Empathy in psychiatry


Empathy in psychiatry
Tenzin Diki, XI A Science
Psyciatry is the medical speciality devoted to the diagnosis, prevention and treatment of mental disorders. It has been described as an intermediary between the world from a social contest and the world from the perspective of those who are mentally ill. In its ongoing attempts to define, understand and categorise disorders and determine the best treatments, the medical speciality of psychiatry is always up against the protean complexity of our human brain.

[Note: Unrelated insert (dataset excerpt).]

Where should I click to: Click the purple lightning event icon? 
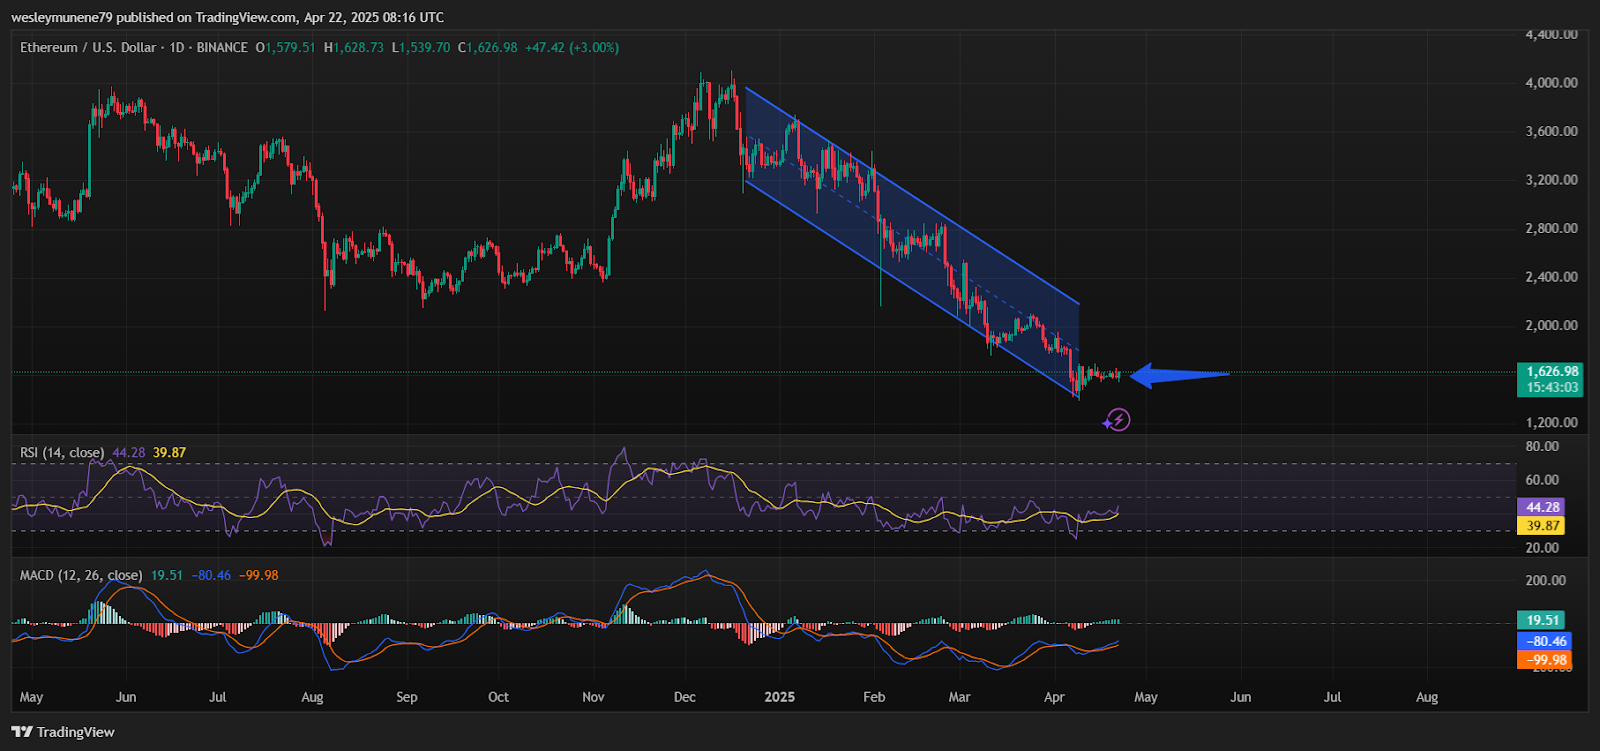click(1117, 420)
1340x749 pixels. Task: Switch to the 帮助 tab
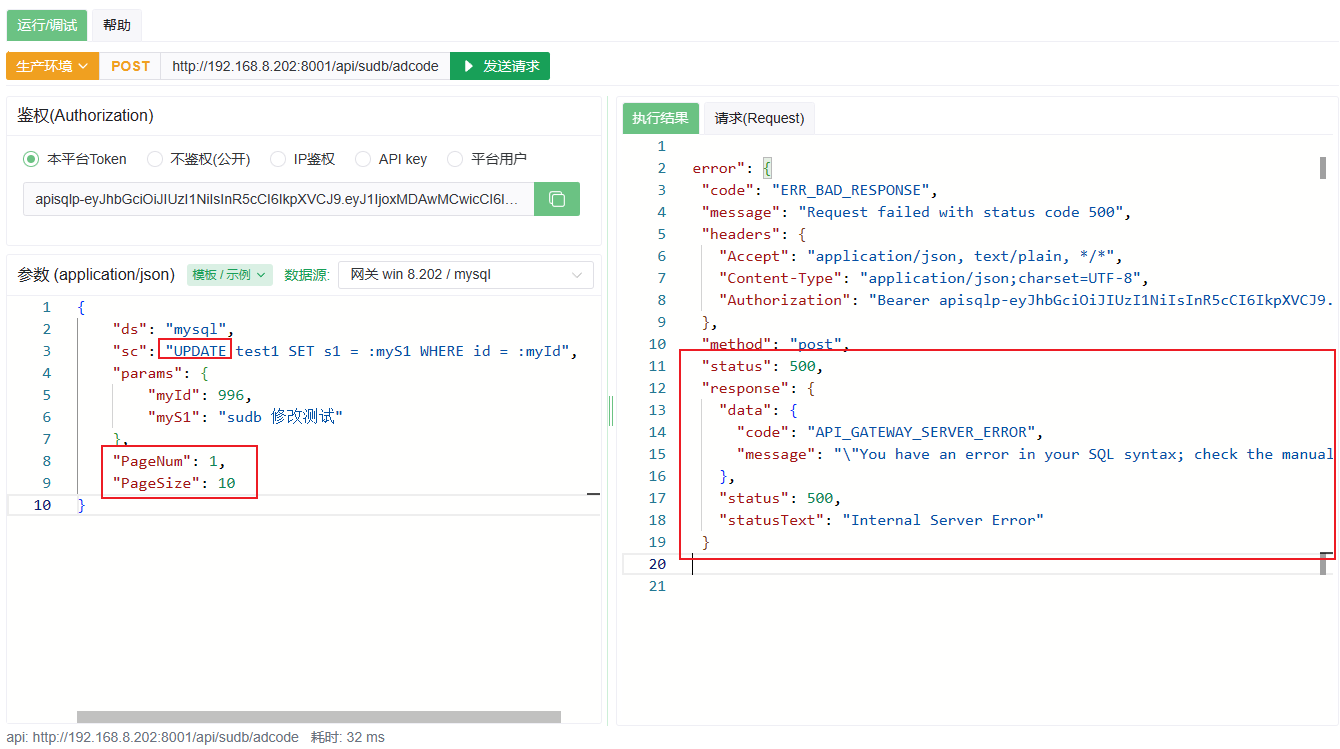tap(117, 25)
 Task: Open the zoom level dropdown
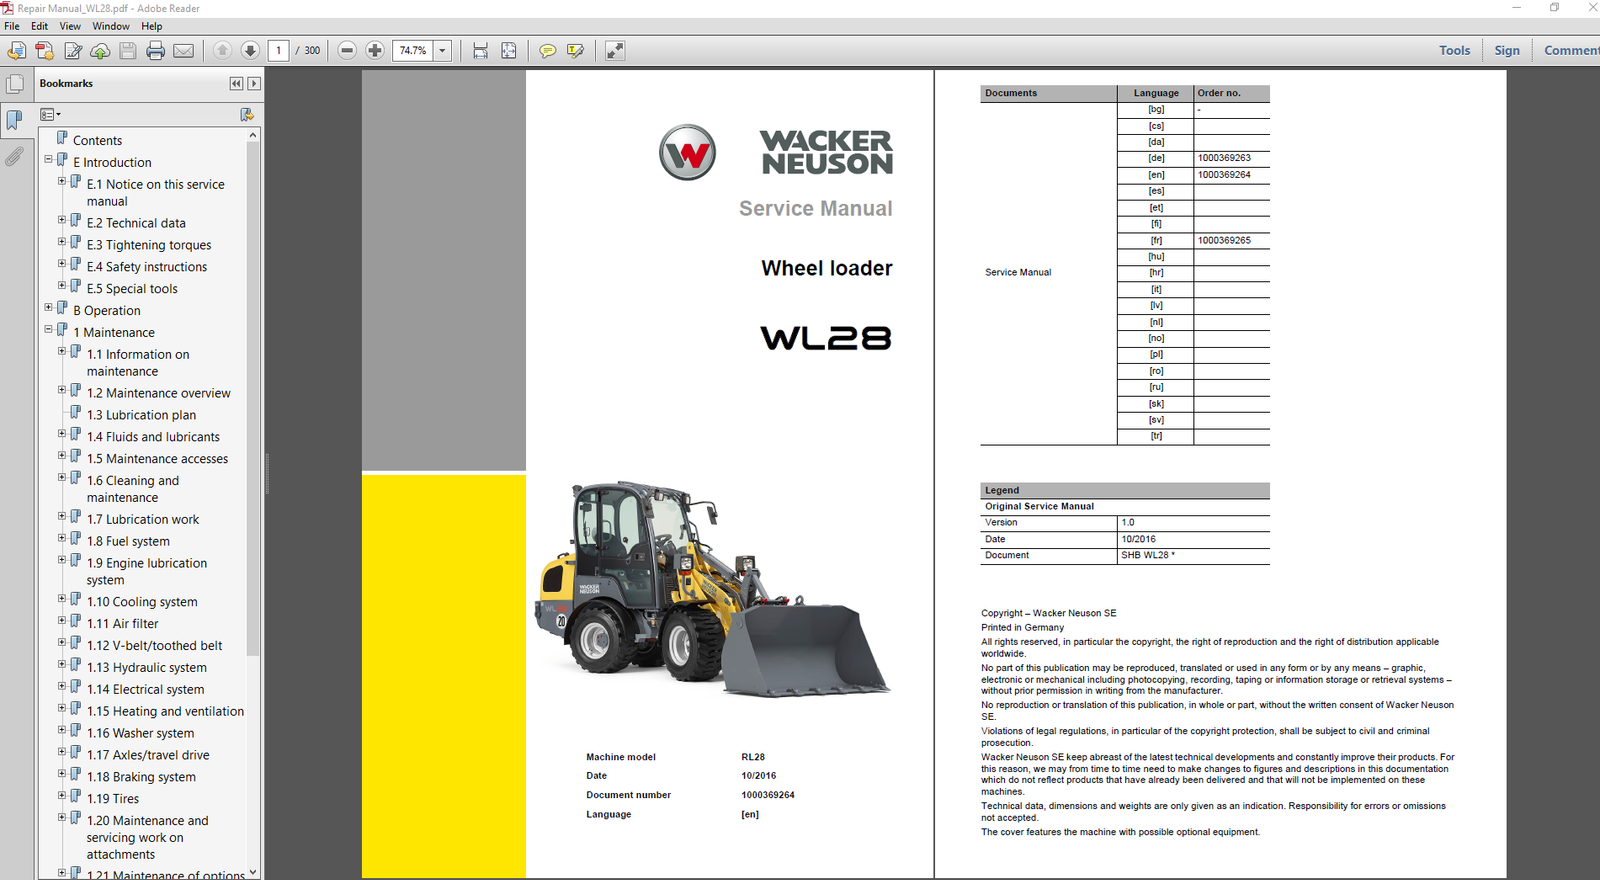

Despite evidence for the centrality of the doctor –patient relation in effective, psychiatric treatment, the current research paradigm of psychiatry has paid limited attention to the role of empathetic human understanding in routine psychiatric treatments. There is increasing neurobiological evidence for the importance of emotional and interpersonal aspects of treatment for patients with mental health conditions. Inspite of the evidence for the importance of these empathetic interpersonal aspects of psychiatric treatment, there has been little recent discourse in the psychiatric literature about how empathy can be effectively used in the day to day practice of clinical psychiatry.
It is generally accepted that the modern English term ‘Empathy’ is derived from the German word ‘Einfuhlung’ which is a term from aesthetics, approximately meaning to ‘Feel into’ an object. According to NCBI, Carl Rogers is perhaps the most well known for his description of empathy in mental health context. He defined empathy as  ‘To perceive the internal frame of reference of another with accuracy and with emotional components which pertain there to as if one were the other person, but without ever losing the ‘as if’ condition.
Empathy is widely endorsed as a desirable quality in doctors and is correlated with better patient satisfactory outcomes and savings in the time and expense. It has however proven challenging to measure empathy in medical practice or even defines it satisfactorily.
In general psychiatry, research attention to empathy has been very limited. A recent qualitative study found that resonating with a person and being available to understand them remains a key element of treatment according to patients but other than a few extant anecdotal account, there has been very little empirical work on empathy in general psychiatric practice, particularly in terms of how empathy is enacted.
This research gap is problematic, because empathy is especially important and complex to utilize in general psychiatry without an understanding of how empathy is enacted and used during the daily tasks of the psychiatrist empathy remains an abstract concept rather than a practice that can be discussed, improved and taught effectively.